Giving evidence in today's morning session is Lord Arbuthnot. He was James Arbuthnot MP, and his background was as a barrister in Chancery. His part in uncovering the scandal is less well-know, but it was vital

Indeed. There were a disproportionate number of postmasters in his constituency who were affected, and also the Chinook crash which was initially blamed on human error before being ascribed to a computer error in the end made him question the post office narrative as well (his constituency included RAF Odiham where the Chinooks are/were based).

PerkingFaintly · 10/04/2024 13:44

And as a former barrister he is very precise, very observant, and not easily bullied or distracted off course.

He comes across as being the right man, in the right place, at the right time.

nauticant · 10/04/2024 20:17

Lord Arbuthnot's evidence was definitely the highlight of the day. The scandal is so huge it's difficult to try to understand it all, which is what makes his evidence so compelling, it enables you to follow one thread of what was going on along one particular timeline.
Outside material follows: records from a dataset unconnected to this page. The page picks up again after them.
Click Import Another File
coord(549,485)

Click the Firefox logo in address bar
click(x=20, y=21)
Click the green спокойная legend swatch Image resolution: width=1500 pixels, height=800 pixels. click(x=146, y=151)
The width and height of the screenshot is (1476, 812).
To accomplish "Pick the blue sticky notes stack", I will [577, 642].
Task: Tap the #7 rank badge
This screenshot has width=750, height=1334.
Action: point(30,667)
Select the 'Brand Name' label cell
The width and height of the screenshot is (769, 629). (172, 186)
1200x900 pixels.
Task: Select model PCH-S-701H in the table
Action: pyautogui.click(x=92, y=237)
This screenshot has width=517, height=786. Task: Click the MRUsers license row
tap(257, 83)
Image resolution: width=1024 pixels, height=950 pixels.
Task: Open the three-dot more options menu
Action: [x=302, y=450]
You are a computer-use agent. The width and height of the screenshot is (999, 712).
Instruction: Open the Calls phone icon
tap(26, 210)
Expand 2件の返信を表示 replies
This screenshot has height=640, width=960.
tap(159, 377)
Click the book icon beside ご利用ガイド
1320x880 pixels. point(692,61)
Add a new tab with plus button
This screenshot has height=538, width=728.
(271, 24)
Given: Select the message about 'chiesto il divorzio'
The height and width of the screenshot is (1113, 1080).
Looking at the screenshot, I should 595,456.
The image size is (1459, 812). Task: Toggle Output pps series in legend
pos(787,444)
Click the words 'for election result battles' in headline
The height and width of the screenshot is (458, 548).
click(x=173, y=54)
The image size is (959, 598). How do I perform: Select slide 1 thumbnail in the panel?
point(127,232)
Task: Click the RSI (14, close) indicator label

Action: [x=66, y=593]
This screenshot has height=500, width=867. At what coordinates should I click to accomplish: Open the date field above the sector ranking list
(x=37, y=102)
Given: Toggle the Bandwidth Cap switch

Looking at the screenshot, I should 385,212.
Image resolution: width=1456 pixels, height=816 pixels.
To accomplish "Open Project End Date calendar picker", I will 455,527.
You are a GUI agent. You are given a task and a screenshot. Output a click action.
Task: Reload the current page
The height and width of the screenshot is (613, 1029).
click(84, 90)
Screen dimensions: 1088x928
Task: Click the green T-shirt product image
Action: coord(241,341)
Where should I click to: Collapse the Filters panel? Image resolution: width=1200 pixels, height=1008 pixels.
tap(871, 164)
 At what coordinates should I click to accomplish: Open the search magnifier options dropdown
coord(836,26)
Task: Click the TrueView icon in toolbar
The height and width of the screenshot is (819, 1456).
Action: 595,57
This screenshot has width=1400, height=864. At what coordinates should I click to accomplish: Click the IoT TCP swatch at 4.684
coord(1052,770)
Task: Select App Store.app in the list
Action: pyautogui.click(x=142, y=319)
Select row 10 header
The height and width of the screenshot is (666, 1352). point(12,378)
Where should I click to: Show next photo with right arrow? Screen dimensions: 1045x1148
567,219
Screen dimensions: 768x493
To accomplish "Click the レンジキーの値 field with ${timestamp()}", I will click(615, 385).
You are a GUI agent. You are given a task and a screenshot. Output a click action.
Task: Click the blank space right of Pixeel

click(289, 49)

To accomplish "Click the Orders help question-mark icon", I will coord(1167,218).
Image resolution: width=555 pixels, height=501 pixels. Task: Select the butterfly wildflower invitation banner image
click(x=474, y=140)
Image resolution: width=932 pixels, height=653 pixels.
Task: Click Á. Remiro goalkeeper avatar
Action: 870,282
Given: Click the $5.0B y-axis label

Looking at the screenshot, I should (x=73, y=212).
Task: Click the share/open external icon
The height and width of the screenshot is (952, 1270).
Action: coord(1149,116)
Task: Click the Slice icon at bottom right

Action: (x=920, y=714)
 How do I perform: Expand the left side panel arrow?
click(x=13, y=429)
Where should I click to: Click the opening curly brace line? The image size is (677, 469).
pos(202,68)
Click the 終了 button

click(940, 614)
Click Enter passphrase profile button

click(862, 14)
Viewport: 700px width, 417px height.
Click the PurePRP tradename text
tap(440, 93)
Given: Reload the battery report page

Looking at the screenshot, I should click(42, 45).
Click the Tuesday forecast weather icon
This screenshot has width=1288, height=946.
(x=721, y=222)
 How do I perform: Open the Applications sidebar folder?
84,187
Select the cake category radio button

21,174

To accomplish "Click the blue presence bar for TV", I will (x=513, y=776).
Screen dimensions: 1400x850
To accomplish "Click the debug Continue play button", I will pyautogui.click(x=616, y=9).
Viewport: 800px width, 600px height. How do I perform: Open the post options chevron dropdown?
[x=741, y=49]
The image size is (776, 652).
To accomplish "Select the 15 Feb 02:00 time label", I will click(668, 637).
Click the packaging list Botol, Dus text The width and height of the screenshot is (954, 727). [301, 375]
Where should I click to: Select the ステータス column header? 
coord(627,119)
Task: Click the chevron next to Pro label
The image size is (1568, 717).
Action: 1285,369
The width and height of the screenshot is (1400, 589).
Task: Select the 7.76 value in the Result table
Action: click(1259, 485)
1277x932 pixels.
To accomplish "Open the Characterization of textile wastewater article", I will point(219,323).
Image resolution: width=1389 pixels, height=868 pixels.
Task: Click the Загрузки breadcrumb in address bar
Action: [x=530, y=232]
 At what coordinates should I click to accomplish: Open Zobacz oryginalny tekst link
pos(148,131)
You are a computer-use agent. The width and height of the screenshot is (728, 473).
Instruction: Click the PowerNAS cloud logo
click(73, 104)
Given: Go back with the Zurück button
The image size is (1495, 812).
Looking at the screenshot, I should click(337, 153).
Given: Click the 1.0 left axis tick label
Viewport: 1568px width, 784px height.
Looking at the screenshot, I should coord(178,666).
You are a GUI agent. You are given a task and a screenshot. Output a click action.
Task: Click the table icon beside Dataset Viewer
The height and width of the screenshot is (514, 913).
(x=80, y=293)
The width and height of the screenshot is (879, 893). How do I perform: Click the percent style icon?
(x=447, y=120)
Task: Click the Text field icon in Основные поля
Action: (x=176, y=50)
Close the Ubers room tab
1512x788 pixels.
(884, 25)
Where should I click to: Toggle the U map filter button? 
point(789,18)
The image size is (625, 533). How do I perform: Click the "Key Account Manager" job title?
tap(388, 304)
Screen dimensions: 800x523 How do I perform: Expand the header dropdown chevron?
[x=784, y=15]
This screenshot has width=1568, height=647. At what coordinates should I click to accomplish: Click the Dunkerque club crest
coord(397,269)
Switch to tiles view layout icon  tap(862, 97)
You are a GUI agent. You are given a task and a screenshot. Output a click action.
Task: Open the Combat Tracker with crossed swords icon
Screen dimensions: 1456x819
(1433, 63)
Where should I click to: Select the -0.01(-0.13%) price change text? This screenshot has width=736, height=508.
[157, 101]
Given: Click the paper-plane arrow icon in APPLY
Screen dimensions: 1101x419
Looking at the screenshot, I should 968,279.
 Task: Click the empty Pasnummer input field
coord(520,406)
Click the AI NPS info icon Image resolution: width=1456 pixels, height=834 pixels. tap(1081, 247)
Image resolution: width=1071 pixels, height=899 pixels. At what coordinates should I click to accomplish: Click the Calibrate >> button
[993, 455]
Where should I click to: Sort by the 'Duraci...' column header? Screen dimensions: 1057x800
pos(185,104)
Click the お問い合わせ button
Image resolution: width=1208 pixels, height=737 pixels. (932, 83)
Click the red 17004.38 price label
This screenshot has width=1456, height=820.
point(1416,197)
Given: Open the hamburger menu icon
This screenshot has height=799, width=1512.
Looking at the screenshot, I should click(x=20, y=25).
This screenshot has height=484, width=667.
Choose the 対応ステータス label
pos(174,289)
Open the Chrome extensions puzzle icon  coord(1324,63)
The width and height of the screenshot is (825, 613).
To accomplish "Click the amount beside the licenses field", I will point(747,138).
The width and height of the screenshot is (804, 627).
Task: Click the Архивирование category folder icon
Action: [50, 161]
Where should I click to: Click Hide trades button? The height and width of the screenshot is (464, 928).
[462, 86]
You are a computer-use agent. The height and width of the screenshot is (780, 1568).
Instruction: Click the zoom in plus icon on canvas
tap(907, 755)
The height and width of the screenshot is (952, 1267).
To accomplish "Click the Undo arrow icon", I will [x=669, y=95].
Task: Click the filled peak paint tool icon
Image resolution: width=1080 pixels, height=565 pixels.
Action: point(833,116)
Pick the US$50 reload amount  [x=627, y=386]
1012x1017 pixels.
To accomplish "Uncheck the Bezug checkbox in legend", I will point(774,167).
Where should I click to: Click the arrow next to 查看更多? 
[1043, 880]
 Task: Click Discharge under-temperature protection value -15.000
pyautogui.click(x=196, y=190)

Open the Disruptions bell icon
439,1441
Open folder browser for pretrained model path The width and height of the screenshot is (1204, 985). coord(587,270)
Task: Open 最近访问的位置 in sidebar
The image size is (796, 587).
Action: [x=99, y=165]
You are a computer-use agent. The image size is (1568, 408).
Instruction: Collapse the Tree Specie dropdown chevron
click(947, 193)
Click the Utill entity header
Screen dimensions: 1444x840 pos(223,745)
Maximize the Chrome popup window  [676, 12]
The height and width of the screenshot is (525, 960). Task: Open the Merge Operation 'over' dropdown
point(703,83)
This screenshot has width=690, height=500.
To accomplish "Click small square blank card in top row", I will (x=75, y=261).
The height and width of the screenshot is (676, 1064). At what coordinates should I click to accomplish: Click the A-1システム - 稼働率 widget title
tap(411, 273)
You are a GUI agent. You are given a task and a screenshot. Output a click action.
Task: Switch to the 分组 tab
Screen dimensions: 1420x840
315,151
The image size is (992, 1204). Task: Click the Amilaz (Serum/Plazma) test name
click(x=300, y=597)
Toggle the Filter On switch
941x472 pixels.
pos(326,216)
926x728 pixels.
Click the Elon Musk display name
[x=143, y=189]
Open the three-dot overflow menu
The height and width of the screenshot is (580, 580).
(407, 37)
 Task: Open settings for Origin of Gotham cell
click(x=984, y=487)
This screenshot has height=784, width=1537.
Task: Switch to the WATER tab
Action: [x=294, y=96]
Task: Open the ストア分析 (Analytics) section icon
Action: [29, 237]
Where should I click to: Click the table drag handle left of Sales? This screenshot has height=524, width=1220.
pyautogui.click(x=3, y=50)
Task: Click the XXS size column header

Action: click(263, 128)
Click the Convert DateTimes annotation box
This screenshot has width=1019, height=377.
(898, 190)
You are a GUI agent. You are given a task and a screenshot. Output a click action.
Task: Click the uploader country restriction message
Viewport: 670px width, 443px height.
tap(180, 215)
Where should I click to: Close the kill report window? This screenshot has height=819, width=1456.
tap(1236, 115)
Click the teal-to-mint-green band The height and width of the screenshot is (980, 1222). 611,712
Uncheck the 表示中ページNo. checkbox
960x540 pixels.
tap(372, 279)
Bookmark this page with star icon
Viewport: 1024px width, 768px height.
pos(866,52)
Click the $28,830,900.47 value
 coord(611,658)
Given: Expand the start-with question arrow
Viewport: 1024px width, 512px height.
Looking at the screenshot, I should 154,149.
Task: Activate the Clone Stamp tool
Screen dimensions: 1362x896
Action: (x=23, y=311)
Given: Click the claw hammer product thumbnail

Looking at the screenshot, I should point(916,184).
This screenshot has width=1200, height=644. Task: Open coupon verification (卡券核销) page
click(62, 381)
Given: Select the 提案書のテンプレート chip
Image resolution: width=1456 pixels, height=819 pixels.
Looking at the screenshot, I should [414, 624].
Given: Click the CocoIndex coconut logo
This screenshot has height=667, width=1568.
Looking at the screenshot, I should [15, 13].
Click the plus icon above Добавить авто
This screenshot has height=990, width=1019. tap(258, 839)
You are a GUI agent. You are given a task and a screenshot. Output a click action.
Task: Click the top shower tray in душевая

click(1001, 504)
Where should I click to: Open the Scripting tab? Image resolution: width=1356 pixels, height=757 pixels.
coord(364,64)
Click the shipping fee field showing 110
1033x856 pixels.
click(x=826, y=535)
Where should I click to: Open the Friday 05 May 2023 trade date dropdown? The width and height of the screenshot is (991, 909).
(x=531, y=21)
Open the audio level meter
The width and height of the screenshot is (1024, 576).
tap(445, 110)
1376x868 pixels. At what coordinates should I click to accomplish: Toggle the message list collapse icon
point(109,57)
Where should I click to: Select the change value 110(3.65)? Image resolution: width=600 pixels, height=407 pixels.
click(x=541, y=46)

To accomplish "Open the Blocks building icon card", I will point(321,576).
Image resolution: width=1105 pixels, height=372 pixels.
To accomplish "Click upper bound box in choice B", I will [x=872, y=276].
Broadly it seems that they Post Office got themselves into a terrible mess through being incredibly amateurish but what happened next was the worst thing. As their realisation grew of the terrible mess, and what revealing it would cost them, the urge to cover it up grew and grew, and it is this that led them to corrupt themselves and to corrupt the whole organisation, and also to corrupt anyone else on their side. In defending the Post Office brand they transformed what was behind it into a dark and malicious thing.